PanicStation.org
us Sexual violence & highly sensitive situations sexual comments testing boundaries • boundary testing sexual remarks • repeated sexual jokes at me • unwanted sexual comments • escalating sexual banter • gross sexual remarks • sexual remarks about my body • sexual comments from coworker • sexual comments from boss • sexual comments from customer • sexual harassment at work • sexual comments in texts • creepy sexual remarks • “just kidding” sexual comments • pressured to play along • unsure if it’s harassment • worried it will escalate • afraid to set a boundary • freeze response to harassment • hostile work environment comments • sexualized teasing

What to do if…
someone repeatedly “tests” your boundaries with sexual comments to see what you will tolerate

Short answer

Create distance and reduce their access to you, then tell a trusted person (at work: a supervisor/HR) and get confidential support so you don’t have to handle it alone.

Do not do these things

  • Do not feel you must respond, laugh, or keep the tone “nice” to stay safe or avoid awkwardness.
  • Do not meet them one-on-one to “talk it out” if your gut says it’s unsafe.
  • Do not share personal details (address, routines, relationship status) to try to defuse them.
  • Do not delete texts/DMs in a panic if you think you might want them later for your own clarity (only keep records if it’s safe to do so).
  • Do not confront them when you’re isolated or when there’s a power imbalance (for example, your supervisor) if that could increase risk.

What to do now

  1. Get to a safer pause and create space. Move toward other people, end the interaction, or step away. If this is online, stop replying and use platform tools (mute/block/report) where available.
- - - -
**Brief 1**: What personal details does the PanicStation.org page say not to share to try to defuse the person?
**Brief 2**: Copy everything in the PanicStation.org page from "Do not do these" down to "could increase risk.".
**Brief 3**: Carry on the PanicStation.org page, picking up right after its final sentence.
The listing after this point is separate material, unrelated to the PanicStation.org page.

**Data extract**:
- - - -
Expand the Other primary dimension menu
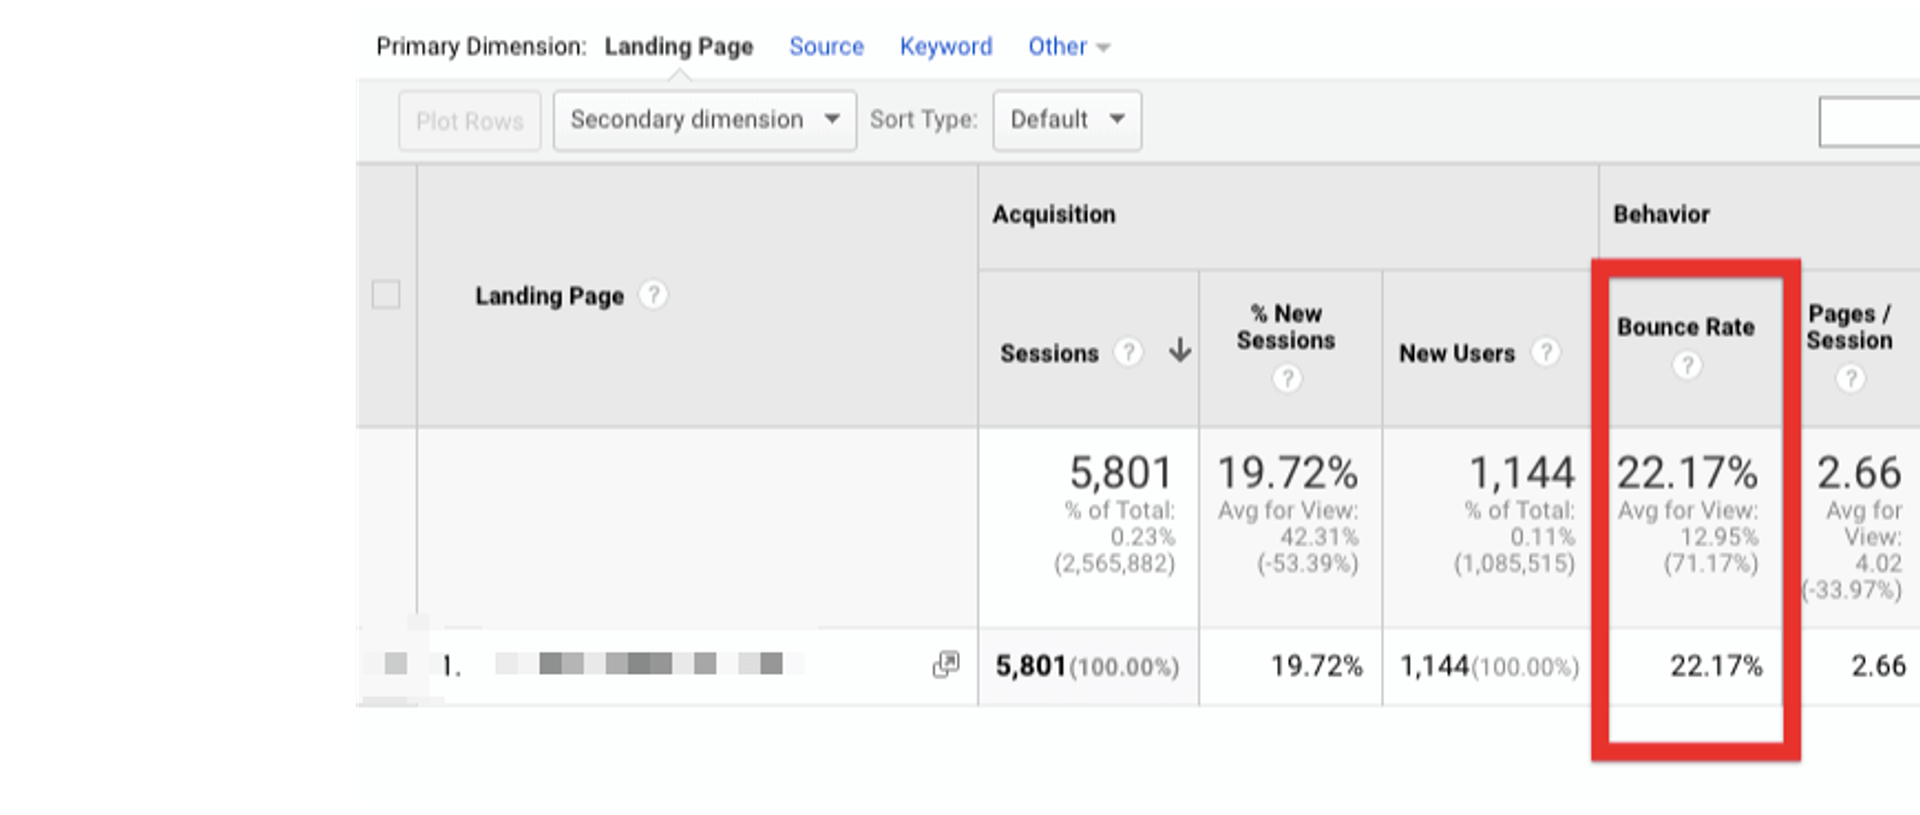 click(x=1068, y=47)
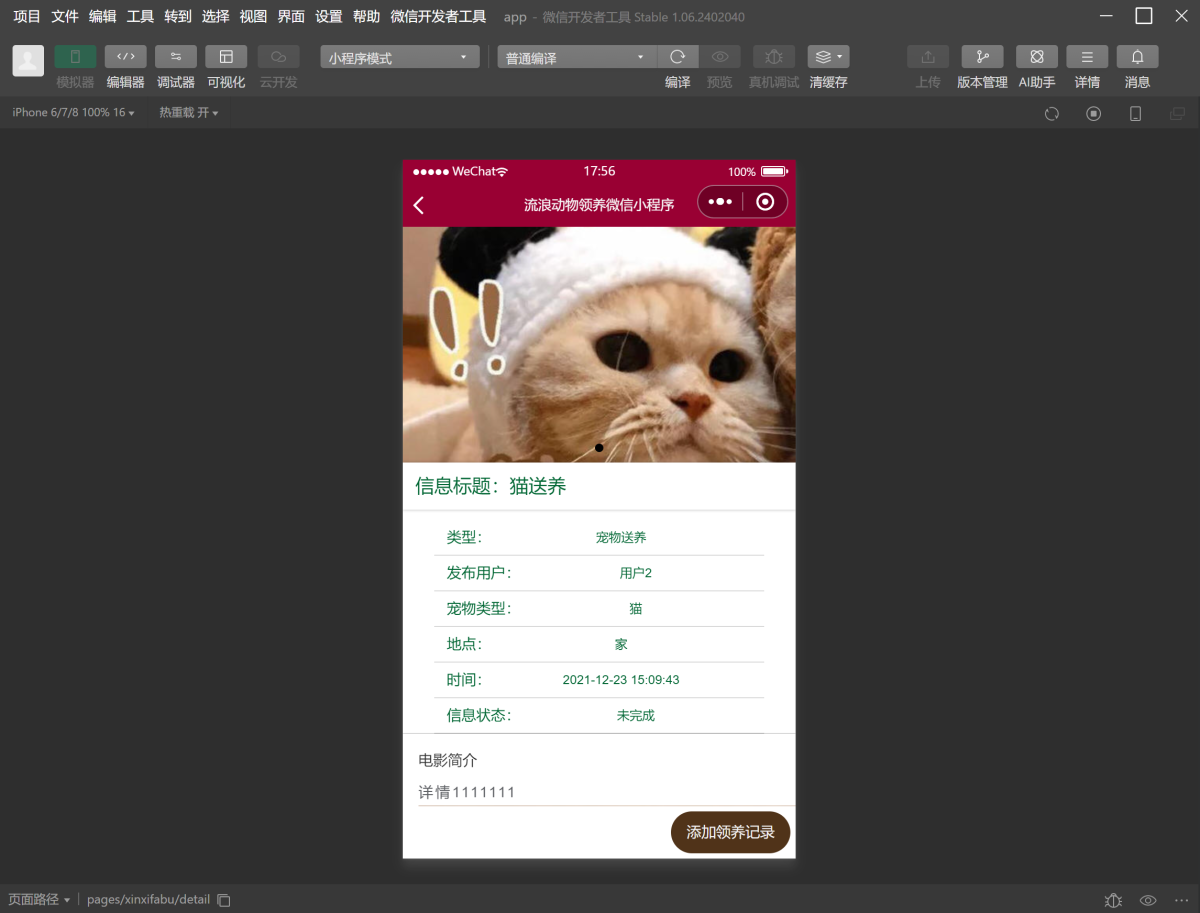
- - - -
**Task answer 1**: Your address, routines, or relationship status.

**Task answer 2**:
Do not do these things

  • Do not feel you must respond, laugh, or keep the tone “nice” to stay safe or avoid awkwardness.
  • Do not meet them one-on-one to “talk it out” if your gut says it’s unsafe.
  • Do not share personal details (address, routines, relationship status) to try to defuse them.
  • Do not delete texts/DMs in a panic if you think you might want them later for your own clarity (only keep records if it’s safe to do so).
  • Do not confront them when you’re isolated or when there’s a power imbalance (for example, your supervisor) if that could increase risk.

**Task answer 3**:
  2. Use one clear boundary sentence (once), then disengage. Examples: “Stop making sexual comments to me.” / “That’s not appropriate—do not talk to me like that.” No debate required.
  3. Change the access conditions immediately. Keep interactions in public/work areas, avoid being alone together, use group chats instead of DMs, request a different schedule/task, or communicate through official work channels only.
  4. Make a simple record for yourself (only if it’s safe). Write date/time, what was said, where it happened, witnesses, and your response. Save texts/DMs and take screenshots; store them somewhere private and secure that they cannot access.
  5. If this is at work, report through your workplace channel now. Tell your supervisor (or another supervisor if that’s the person), HR, or a designated reporting line. Unwelcome sexual comments can be sexual harassment and may contribute to a hostile work environment.
  6. Get confidential specialist support. You can contact RAINN for 24/7 confidential help: call 800-656-HOPE (4673), chat at RAINN.org/hotline, or text “HOPE” to 64673.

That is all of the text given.